Crompton, Ella von

Ella von Crompton an Ernst Haeckel, Groß Brütz, 21. November 1917.

E. V. CROMPTON | JAGDHAUS GR. BRÜTZ | BEI SCHWERIN I. M.

POST WITTENFÖRDEN | 21.XI.17.

Hochverehrte Excellenz,

mit allerherzlichstem und aufrichtigstem Dank empfing ich, lieber, guter Herr Geheimrat, Ihr liebes Paket, nebst Ihren lieben, guten Zeilen.

Auf die eingehende Lektüre der „Krystallseelen“ freue ich mich schon unbeschreiblich und hoffe sehr darauf auf den nächsten Sonntag „Totenseelensonntag“, die mir zu „Allerseelen“ gütigst gespendeten „Krystallseelen“ lesen zu können.

Auch herzlichsten Dank für die 6. Aufl. der Anthropogenie – sowie die anderen Schriften.

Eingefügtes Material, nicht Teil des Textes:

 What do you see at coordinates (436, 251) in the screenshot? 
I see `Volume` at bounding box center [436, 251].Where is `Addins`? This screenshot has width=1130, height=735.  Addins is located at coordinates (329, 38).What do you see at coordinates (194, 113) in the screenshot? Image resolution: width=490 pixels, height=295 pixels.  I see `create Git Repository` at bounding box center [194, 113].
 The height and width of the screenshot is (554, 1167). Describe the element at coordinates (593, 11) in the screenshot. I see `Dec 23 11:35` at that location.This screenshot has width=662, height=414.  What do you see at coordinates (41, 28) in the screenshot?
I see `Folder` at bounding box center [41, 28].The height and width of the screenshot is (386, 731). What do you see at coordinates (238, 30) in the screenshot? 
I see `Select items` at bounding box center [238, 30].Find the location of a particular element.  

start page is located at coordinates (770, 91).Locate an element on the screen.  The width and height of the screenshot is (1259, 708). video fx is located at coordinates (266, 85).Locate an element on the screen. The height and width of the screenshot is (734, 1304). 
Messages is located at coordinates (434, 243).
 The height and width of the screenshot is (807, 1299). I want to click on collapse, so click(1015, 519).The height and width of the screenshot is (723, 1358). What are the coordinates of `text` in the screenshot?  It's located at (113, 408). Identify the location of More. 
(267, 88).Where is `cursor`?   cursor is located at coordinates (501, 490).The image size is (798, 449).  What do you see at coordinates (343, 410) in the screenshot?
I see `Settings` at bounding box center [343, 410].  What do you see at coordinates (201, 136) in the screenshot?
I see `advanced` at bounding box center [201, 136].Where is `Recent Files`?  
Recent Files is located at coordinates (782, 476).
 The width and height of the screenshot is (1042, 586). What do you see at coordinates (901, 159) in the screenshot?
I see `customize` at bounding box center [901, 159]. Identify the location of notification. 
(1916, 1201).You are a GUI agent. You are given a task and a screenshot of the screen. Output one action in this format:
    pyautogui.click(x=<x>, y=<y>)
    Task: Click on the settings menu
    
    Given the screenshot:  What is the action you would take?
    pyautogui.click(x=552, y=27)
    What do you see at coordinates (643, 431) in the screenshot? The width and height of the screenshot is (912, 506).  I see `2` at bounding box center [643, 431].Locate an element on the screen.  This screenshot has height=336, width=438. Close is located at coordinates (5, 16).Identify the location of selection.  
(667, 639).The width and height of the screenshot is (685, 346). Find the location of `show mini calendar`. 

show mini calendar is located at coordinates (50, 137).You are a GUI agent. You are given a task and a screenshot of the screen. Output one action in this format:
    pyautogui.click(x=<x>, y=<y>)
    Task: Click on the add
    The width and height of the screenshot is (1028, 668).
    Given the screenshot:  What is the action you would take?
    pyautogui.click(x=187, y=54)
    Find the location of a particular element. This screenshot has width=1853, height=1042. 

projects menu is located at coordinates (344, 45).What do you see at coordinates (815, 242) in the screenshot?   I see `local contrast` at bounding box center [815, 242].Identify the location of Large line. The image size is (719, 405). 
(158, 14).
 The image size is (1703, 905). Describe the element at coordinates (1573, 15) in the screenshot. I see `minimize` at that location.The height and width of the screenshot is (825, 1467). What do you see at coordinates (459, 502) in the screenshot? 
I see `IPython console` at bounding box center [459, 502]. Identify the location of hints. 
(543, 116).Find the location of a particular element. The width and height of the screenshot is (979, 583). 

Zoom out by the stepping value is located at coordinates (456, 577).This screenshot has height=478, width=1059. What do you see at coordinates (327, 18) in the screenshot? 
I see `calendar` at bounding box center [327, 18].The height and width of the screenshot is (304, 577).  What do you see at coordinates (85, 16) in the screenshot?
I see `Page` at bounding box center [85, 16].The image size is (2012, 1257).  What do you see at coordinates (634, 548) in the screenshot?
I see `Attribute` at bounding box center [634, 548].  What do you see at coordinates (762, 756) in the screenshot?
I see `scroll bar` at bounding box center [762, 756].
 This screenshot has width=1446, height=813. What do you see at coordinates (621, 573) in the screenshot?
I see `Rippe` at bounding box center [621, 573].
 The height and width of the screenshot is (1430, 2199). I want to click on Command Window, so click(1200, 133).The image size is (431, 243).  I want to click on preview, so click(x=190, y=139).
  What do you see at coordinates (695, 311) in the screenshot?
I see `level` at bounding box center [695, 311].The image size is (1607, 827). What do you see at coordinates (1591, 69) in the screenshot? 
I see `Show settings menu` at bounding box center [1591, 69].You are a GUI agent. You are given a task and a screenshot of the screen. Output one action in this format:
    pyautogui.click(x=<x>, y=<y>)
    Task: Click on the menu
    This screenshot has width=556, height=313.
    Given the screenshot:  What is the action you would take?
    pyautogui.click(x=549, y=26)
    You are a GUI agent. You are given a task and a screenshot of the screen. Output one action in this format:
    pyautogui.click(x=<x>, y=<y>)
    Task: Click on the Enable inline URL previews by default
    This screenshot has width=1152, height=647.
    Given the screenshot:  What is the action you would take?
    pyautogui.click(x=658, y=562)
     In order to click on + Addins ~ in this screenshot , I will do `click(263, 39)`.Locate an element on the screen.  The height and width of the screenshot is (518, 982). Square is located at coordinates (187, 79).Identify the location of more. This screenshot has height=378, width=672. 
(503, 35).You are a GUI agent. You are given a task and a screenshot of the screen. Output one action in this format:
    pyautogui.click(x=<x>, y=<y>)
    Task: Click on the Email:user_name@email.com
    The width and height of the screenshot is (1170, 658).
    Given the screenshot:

Besonders jedoch noch für die Weihnachts-||freude für mein liebes, kleines Trautchen, der ich davon etwas von Ihnen unter das Weihnachtsbäumchen legen werde; das Andere jedoch für sie sparen. Die Zeiten werden immer böser und härter und da freue ich mich so, daß ich ihr etwas zu dem „Porträt-Geld“ „Honorar“ von Ihnen zulegen kann. Denn das habe ich für Trautchen ganz zurückgelegt. Ich war damals so besonders froh darüber, da ich s. Zt. ihr Erspartes angreifen mußte, und ihr doch nun wenigstens wieder etwas zurückerstatten konnte. Mein ganzes Streben geht doch blos dahin, dem kleinen Ding mal etwas für die Zukunft zu sichern – – – –

Ich bin so glücklich, daß es Ihnen verhältnismäßig gut geht; was machen denn Ihre schönen Aquarelle. Eben habea ich mir am „Buß u. Bettag“ die Freude ½ stündigen || Anschauens Ihrer schönen Aquarelle, besonders das Hohentwiel gegönnt –

Einliegend sende ich Ihnen ein kleines Erlebnis mit Trautchen – vielleicht freut es Sie ein bischen, daß Sie dadurch das rege, wißbegierige, kleine Persönchen näher kennen lernen, auch, daß sie durch die Kenntniß Ihrer lieben, kleinen Radiolarien zu dem rechten Unsterblichkeitsglauben kommt. Am Sonntag war unser lieber, kleiner Dackel nämlich gestorben (ein sehr großer Verlust für und, da wir nun in unserem einsamen Waldhaus ohne Wächter sind) dies gab in ihrem Köpfchen eine große Lücke, das da ein Geschöpf gewesen, mit dem sie immer gespielt, und das es nun mit einmal nicht mehr da sein sollte, einfach begraben – – –

Nun ist sie wieder froh, in dem Gedanken, daß Ihre Radiolarien immer leben u. wachsen und leuchten …… || Wenn sie größer ist, will sie auch zu Onkel Haeckel hinfahren u. ihn bitten, ihr Alle, Alle zu zeigen. Ihr Papa mußte ihr Abends gleich auf dem Atlas zeigen, wie sie „Halle – Jena“ fährt – Ja, es ist ein drolliges, wißbegieriges Geschöpfchen, das jedes Wort aufschnappt und behält und vor Allem – die richtigen Schlüsse zieht.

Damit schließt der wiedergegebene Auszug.